* _Source document_
======

- Genre: Thriller
- Written by: Anthony Lawrence; Nancy Lawrence; Robert McCullough;
- Directed by: Jerry London
- Starring: Joan Fontaine; Michael York; Linda Purl; Paul Shenar; Melissa Sue Anderson; Lois Chiles; Steve Inwood; Nicollette Sheridan; Raymond St. Jacques; Grant Aleksander; Yves André Martin; Dan O'Herlihy;
- Music by: Ken Harrison
- Country of origin: United States
- Original language: English

Production
- Executive producers: Douglas S. Cramer Aaron Spelling
- Producers: Jerry London Robert McCullough
- Production locations: Mendocino, California Greystone Park & Mansion - 905 Loma Vista Drive, Beverly Hills, California
- Cinematography: Paul Lohmann
- Editors: Benjamin A. Weissman; John Woodcock;
- Running time: 100 minutes
- Production company: Aaron Spelling Productions

Original release
- Network: ABC
- Release: August 23, 1986

= Dark Mansions =

Dark Mansions is a 1986 television film starring Joan Fontaine, Michael York, Linda Purl, Paul Shenar, Melissa Sue Anderson, Steve Inwood, Lois Chiles, Nicollette Sheridan, Raymond St. Jacques, Grant Aleksander, Yves André Martin, and Dan O'Herilhy.

======

* _Data section_
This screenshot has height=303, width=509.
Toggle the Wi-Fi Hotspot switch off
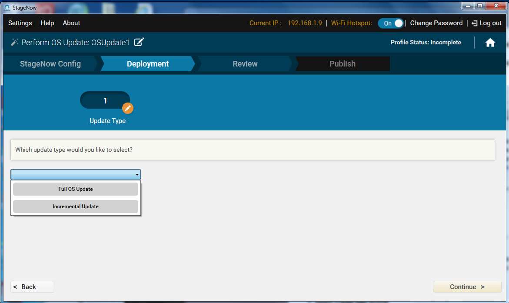[x=390, y=23]
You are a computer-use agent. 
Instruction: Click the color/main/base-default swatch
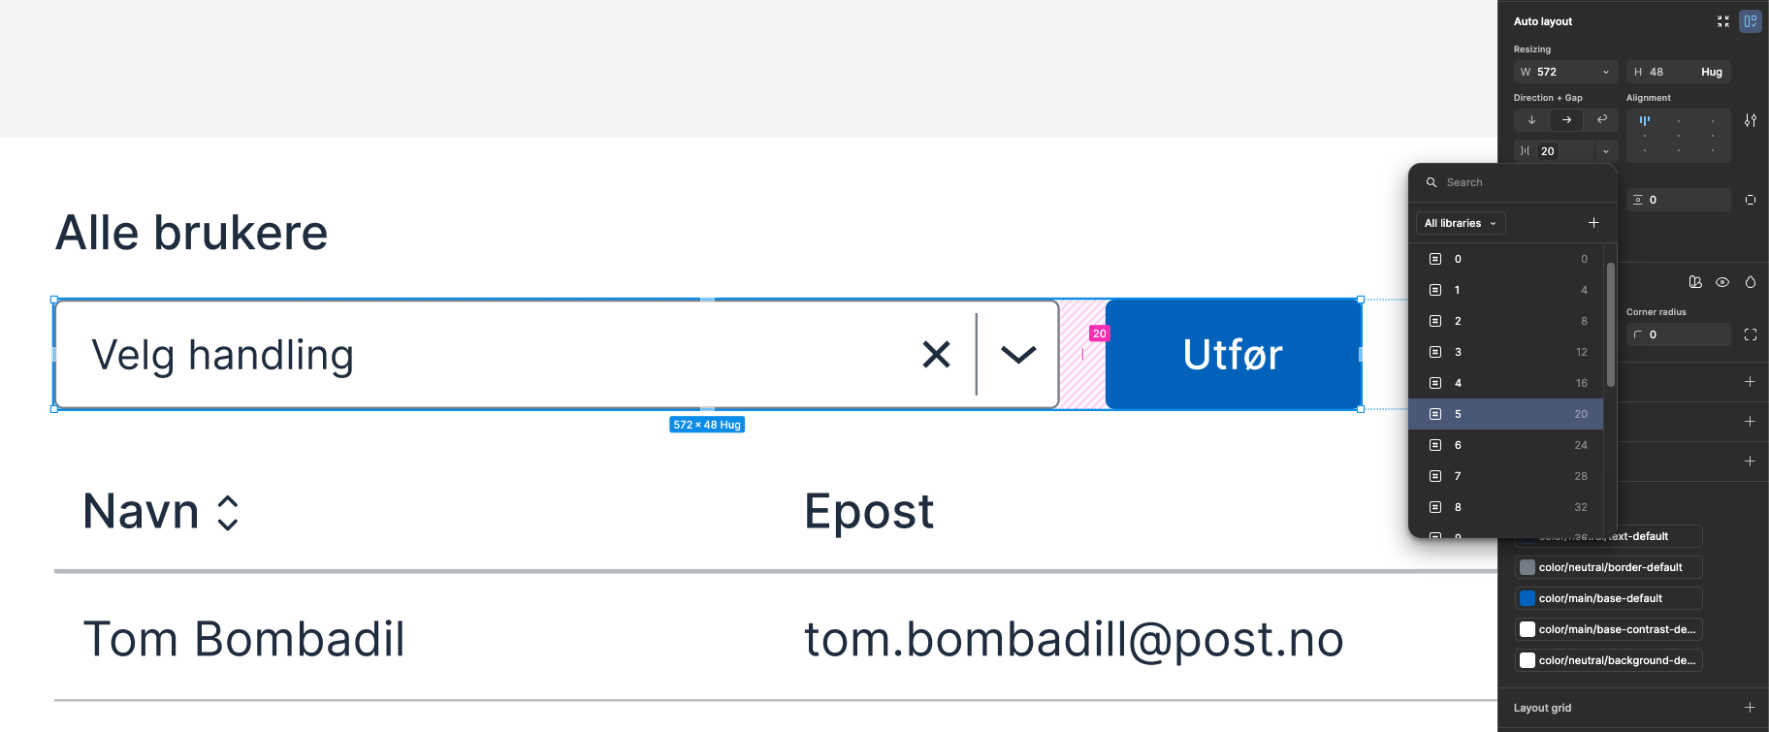click(x=1528, y=598)
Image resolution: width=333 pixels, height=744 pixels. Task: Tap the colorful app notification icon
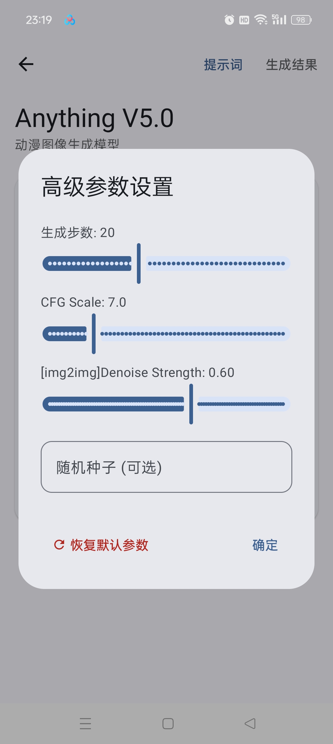pyautogui.click(x=70, y=20)
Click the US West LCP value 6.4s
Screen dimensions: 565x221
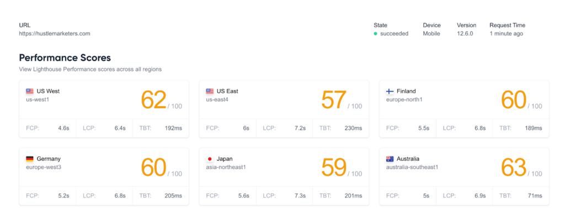point(120,128)
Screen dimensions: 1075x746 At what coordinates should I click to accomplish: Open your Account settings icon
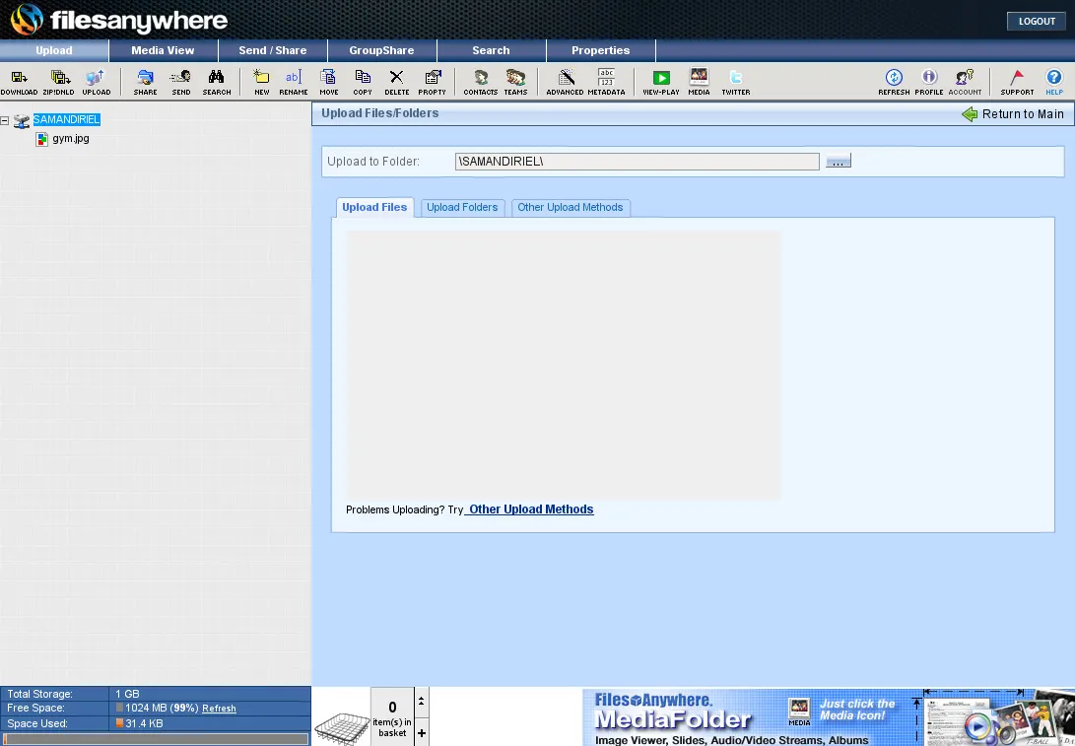[x=965, y=81]
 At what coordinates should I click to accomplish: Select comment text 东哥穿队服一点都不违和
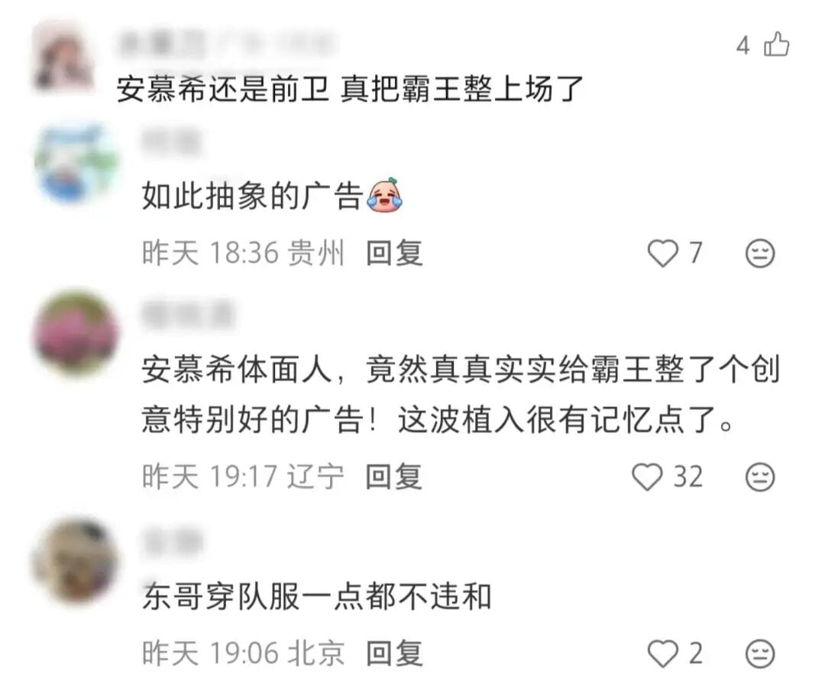tap(317, 597)
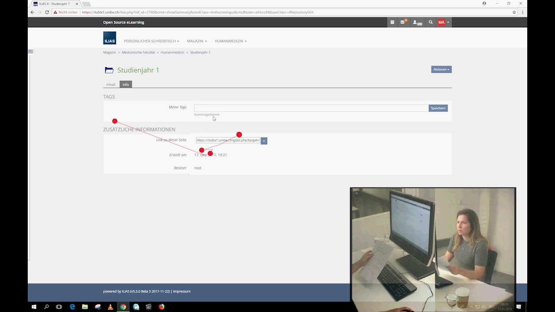Launch VLC media player from the taskbar
This screenshot has height=312, width=555.
(x=111, y=307)
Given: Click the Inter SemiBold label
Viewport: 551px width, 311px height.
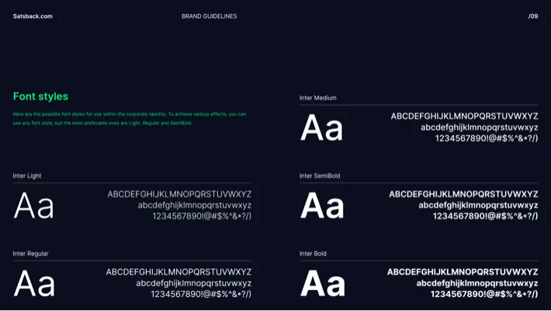Looking at the screenshot, I should point(320,176).
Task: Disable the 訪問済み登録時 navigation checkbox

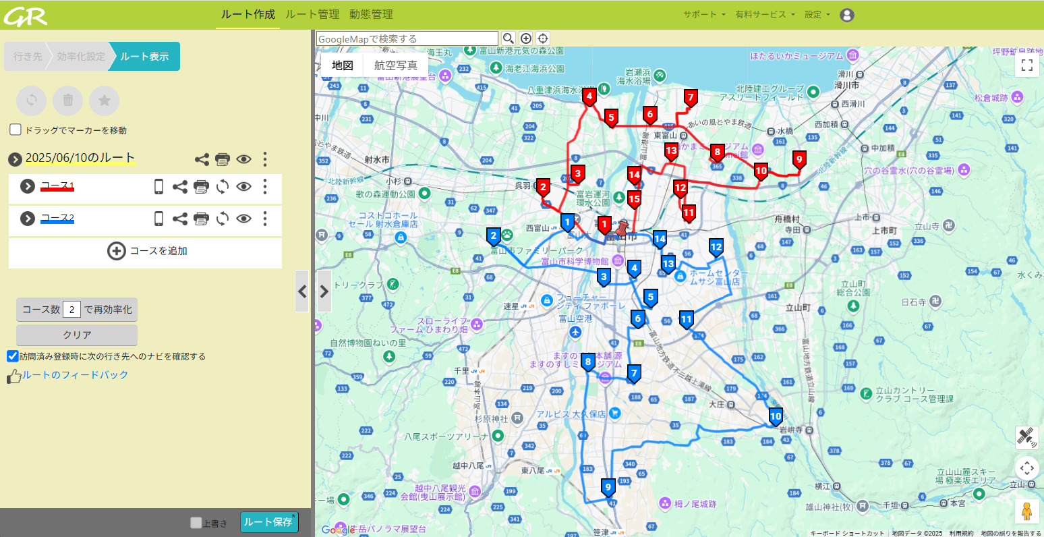Action: 12,356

======

* _Parts of the exercise_
1) Condense the paragraph of the film listing that begins "Dark Mansions is a 1986 television film" into one shorter sentence that keeps its main facts.
2) Name every writer credited in the film listing.
3) From the film listing, write out the part that opens with the words containing "Original release" and closes with "and Dan O'Herilhy.".
Base every answer on the film listing alone, without drawing on the data.

* _Results for each task_
1) Dark Mansions is a 1986 television film starring Joan Fontaine, Michael York, Linda Purl and nine others.

2) Anthony Lawrence, Nancy Lawrence, Robert McCullough

3)
Original release
- Network: ABC
- Release: August 23, 1986

= Dark Mansions =

Dark Mansions is a 1986 television film starring Joan Fontaine, Michael York, Linda Purl, Paul Shenar, Melissa Sue Anderson, Steve Inwood, Lois Chiles, Nicollette Sheridan, Raymond St. Jacques, Grant Aleksander, Yves André Martin, and Dan O'Herilhy.